* **LISTE DES CONSIGNES**:
**a.** Dans l'extrait ci-dessous sur la Halle aux Moutons, relevez chaque année ou jour du mois qui y est mentionné.
**b.** Poursuivez l'extrait ci-dessous sur la Halle aux Moutons à partir de sa dernière phrase.

* **EXTRAIT DU DOCUMENT**:
□ □ □ □ □

Un monument parisien oublié, la Halle aux Moutons de La Villette, mis aux enchères après quarante ans

Un pan de l'histoire architecturale parisienne refait surface : l'ancienne Halle aux Moutons de La Villette, une structure métallique monumentale, est mise aux enchères quarante ans après sa disparition visuelle. Bien que la Halle ait été démantelée en 1986, sa charpente a été préservée et constitue désormais la pièce maîtresse de la 17e vente intitulée « Paris Mon Amour », organisée à Drouot le 21 septembre. Cette initiative singulière permettra au public de découvrir ce vestige lors d'une exposition précédant la vente, à l'occasion des Journées européennes du patrimoine, les 19 et 20 septembre.

□ □ □ □ □

* **INFORMATIONS FOURNIES**:
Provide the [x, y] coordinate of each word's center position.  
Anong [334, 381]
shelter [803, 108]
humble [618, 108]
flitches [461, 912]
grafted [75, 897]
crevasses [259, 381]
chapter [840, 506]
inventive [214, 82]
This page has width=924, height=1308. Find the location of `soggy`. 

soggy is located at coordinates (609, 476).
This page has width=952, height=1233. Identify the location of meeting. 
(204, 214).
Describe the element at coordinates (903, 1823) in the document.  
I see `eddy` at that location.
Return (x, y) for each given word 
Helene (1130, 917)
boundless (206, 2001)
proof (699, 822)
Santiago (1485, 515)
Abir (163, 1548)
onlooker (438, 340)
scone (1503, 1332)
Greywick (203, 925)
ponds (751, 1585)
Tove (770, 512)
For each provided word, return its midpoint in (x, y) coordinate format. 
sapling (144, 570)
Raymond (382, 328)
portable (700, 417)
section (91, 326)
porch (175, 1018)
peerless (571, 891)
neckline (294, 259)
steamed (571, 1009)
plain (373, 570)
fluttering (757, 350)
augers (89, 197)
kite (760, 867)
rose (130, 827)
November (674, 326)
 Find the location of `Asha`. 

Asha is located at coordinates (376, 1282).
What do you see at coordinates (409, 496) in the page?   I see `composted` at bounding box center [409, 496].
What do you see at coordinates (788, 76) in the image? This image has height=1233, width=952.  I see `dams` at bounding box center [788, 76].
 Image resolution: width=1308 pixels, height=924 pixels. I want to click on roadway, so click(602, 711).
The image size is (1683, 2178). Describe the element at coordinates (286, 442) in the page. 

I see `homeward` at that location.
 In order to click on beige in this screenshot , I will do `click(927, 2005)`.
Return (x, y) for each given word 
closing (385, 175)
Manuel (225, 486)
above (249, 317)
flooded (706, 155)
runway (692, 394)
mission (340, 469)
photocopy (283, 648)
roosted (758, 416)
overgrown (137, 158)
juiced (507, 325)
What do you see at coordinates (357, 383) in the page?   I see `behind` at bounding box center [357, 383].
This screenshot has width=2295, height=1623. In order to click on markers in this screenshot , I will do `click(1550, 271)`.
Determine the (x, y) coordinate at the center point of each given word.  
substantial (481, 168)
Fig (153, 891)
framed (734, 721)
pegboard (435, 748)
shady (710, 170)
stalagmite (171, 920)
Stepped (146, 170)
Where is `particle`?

□ □ □ □ □

* **LISTE DES RÉPONSES**:
**a.** 1986 ; le 21 septembre ; le 19 septembre ; le 20 septembre

**b.**
L'histoire de cette Halle remonte à 1867, époque où le vaste marché aux bestiaux de La Villette voyait le jour sous l'impulsion de Napoléon III et du baron Haussmann. Conçue par Jules de Mérindol, élève de Victor Baltard, et assisté de Louis-Adolphe Janvier, la Halle aux Moutons incarnait l'architecture industrielle novatrice de l'époque, caractérisée par l'utilisation de la fonte, du fer, de grandes nefs lumineuses et d'espaces généreux favorisant la circulation. Elle s'étendait sur près de 10 000 m², à proximité de la Halle aux Bœufs, aujourd'hui connue sous le nom de Grande Halle de La Villette. Après la fermeture des abattoirs en 1974, la Halle connut une brève mais marquante seconde vie en tant que Pavillon de Paris, accueillant des concerts d'envergure, avant son démantèlement en 1986. Cependant, une part significative de sa structure métallique fut providentiellement conservée. Cette immense charpente, longue de près de 87 mètres et large de 66 mètres, soit une surface minimale de 5 775 m², est actuellement entreposée en Picardie. Sa modularité permet même d'adapter ses dimensions en retirant certaines travées. Si les contraintes logistiques empêchent son exposition directe à Drouot, la vente se déroulera par désignation. De multiples avenirs sont envisagés pour cette structure emblématique : marché couvert, tiers-lieu, espace événementiel ou culturel, avec une proposition particulièrement attrayante de la transformer en lieu d'exposition d'art contemporain. Voir cette architecture du XIXe siècle retrouver une nouvelle vocation, près de 160 ans après sa conception, serait un moyen magnifique de prolonger son héritage et d'éviter qu'elle ne demeure un simple ensemble de pièces détachées.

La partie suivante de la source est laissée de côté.